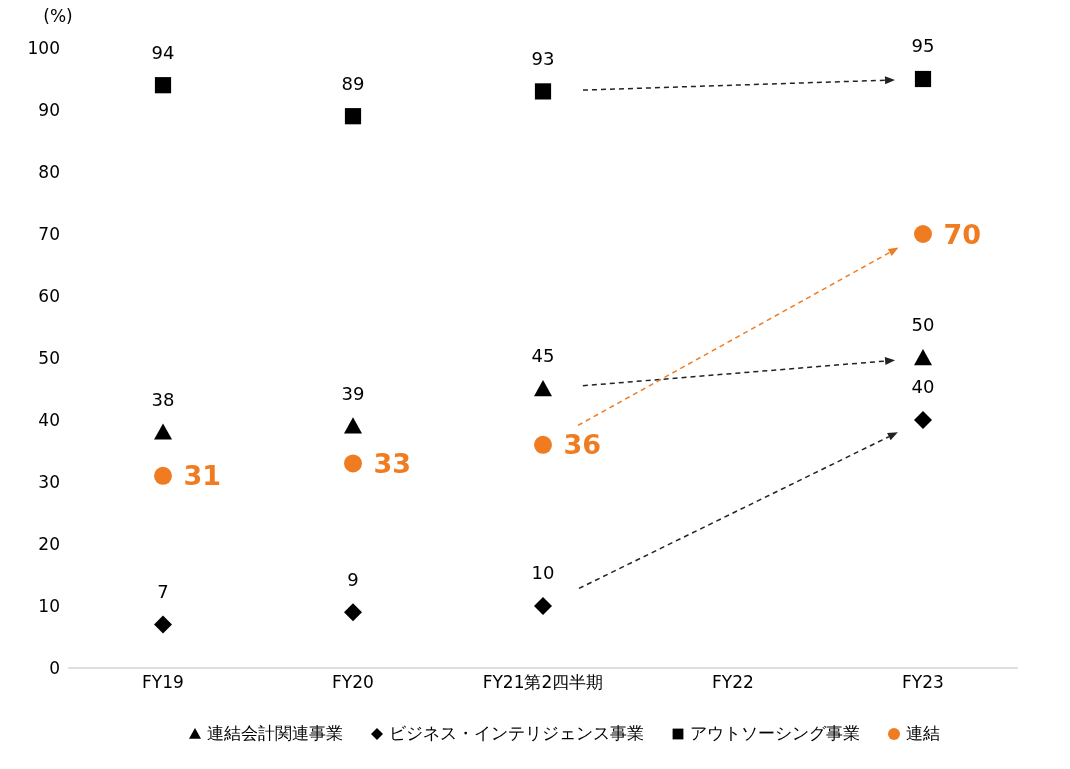 Image resolution: width=1070 pixels, height=769 pixels. What do you see at coordinates (516, 734) in the screenshot?
I see `legend-label: ビジネス・インテリジェンス事業` at bounding box center [516, 734].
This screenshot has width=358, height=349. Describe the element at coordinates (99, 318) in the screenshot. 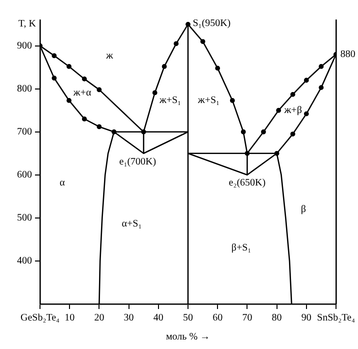

I see `x-tick-label: 20` at that location.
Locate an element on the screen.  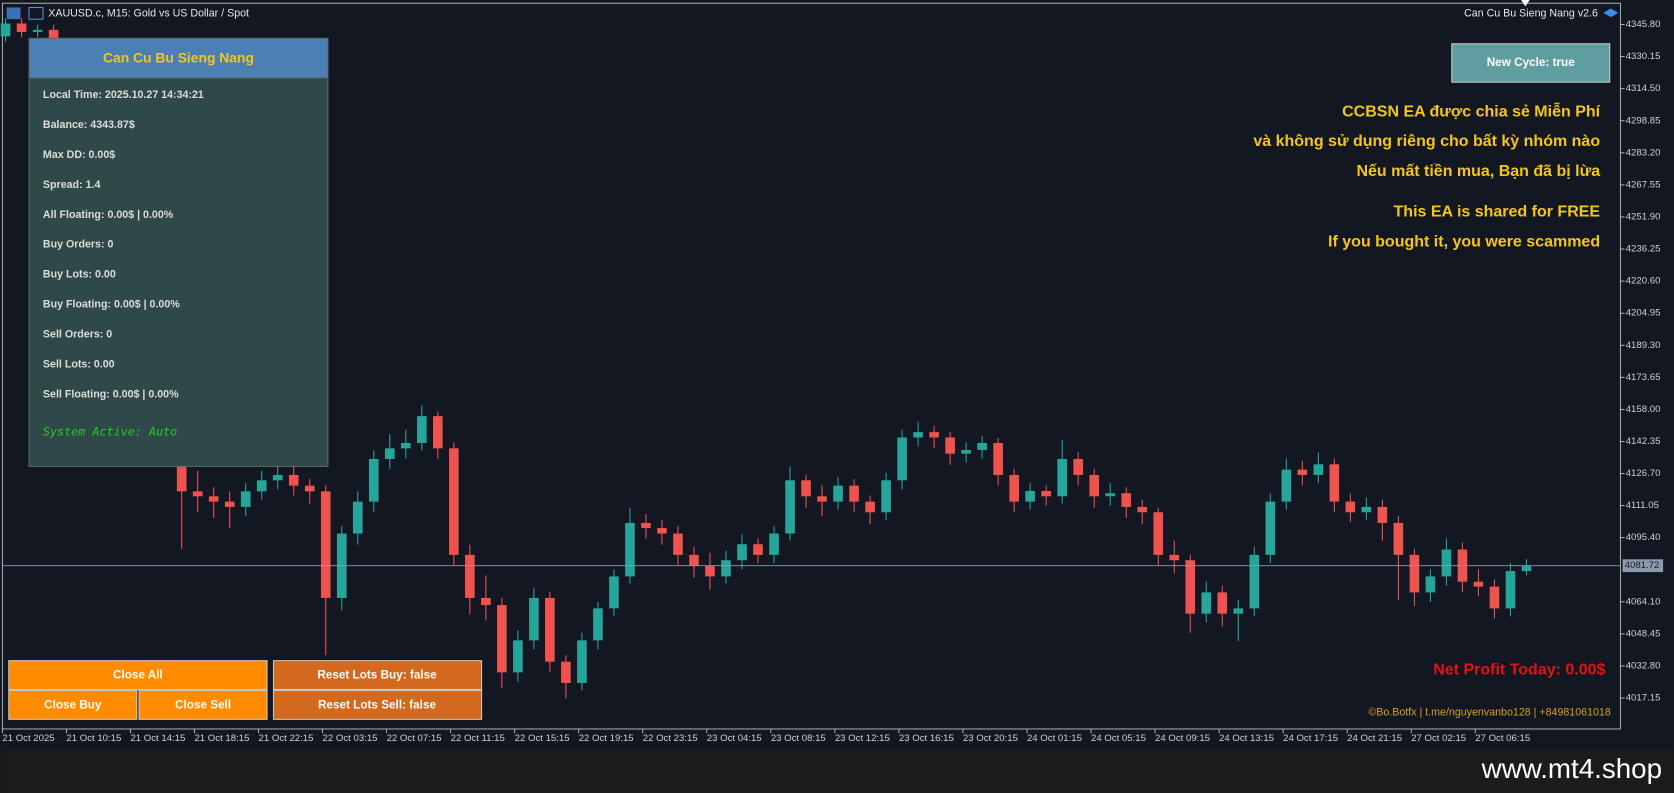
menu-icon is located at coordinates (14, 14).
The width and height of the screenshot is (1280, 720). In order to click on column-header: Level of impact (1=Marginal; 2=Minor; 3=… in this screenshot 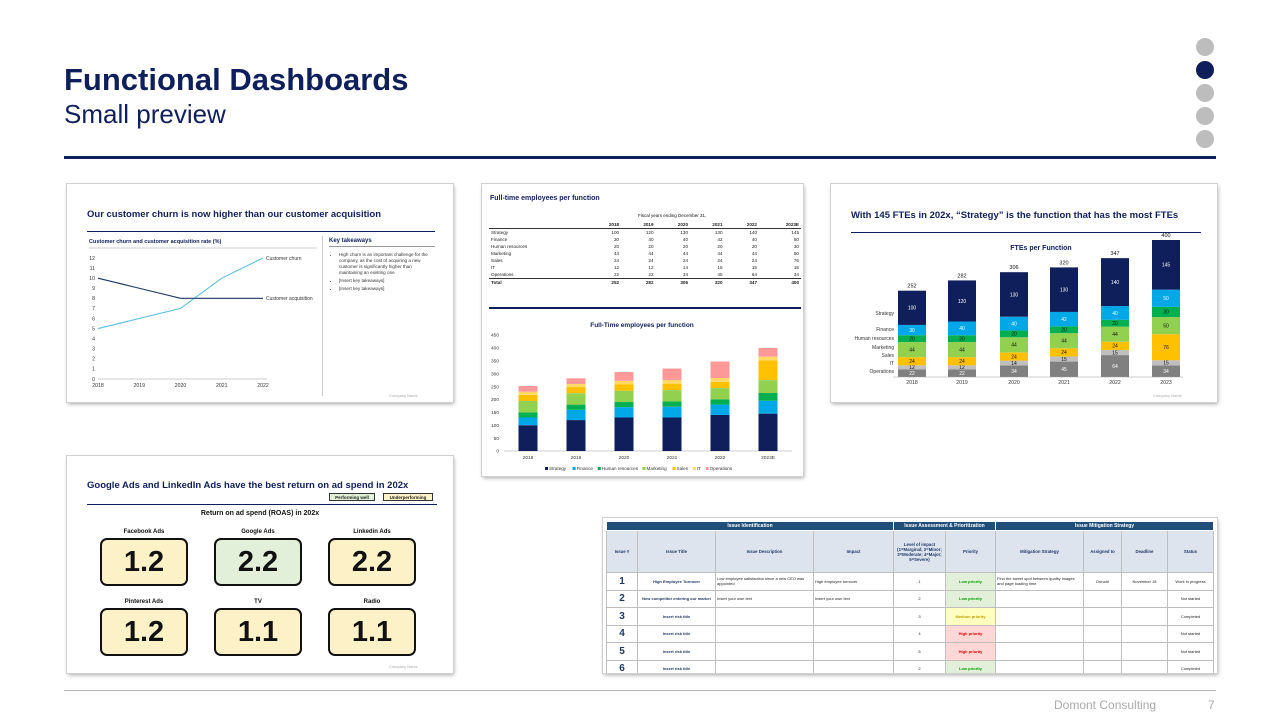, I will do `click(920, 552)`.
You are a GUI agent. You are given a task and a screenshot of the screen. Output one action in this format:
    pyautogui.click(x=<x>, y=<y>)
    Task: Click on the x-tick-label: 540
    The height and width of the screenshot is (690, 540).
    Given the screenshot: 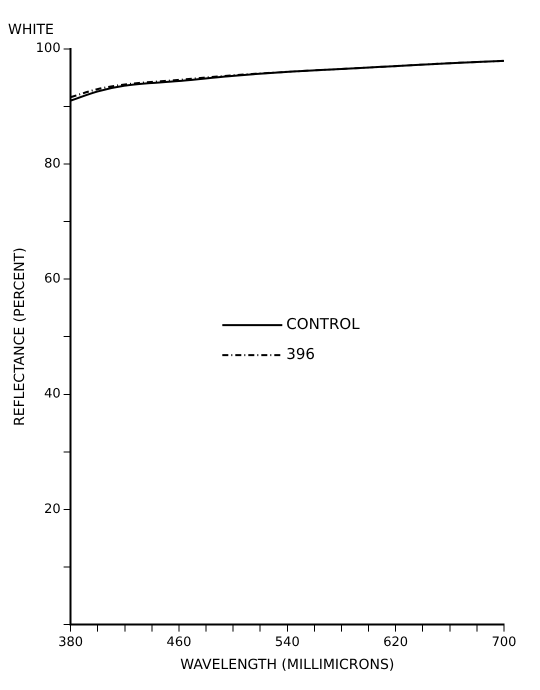 What is the action you would take?
    pyautogui.click(x=287, y=642)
——
Retype the listing, beginning with its first line and stopping after the line that contains "menu-icon is located at coordinates (14, 14).", both ends included. Omit the pictures from your copy.

 Image resolution: width=1070 pixels, height=769 pixels. What do you see at coordinates (516, 734) in the screenshot?
I see `legend-label: ビジネス・インテリジェンス事業` at bounding box center [516, 734].
This screenshot has width=358, height=349. Describe the element at coordinates (99, 318) in the screenshot. 

I see `x-tick-label: 20` at that location.
Locate an element on the screen.  
menu-icon is located at coordinates (14, 14).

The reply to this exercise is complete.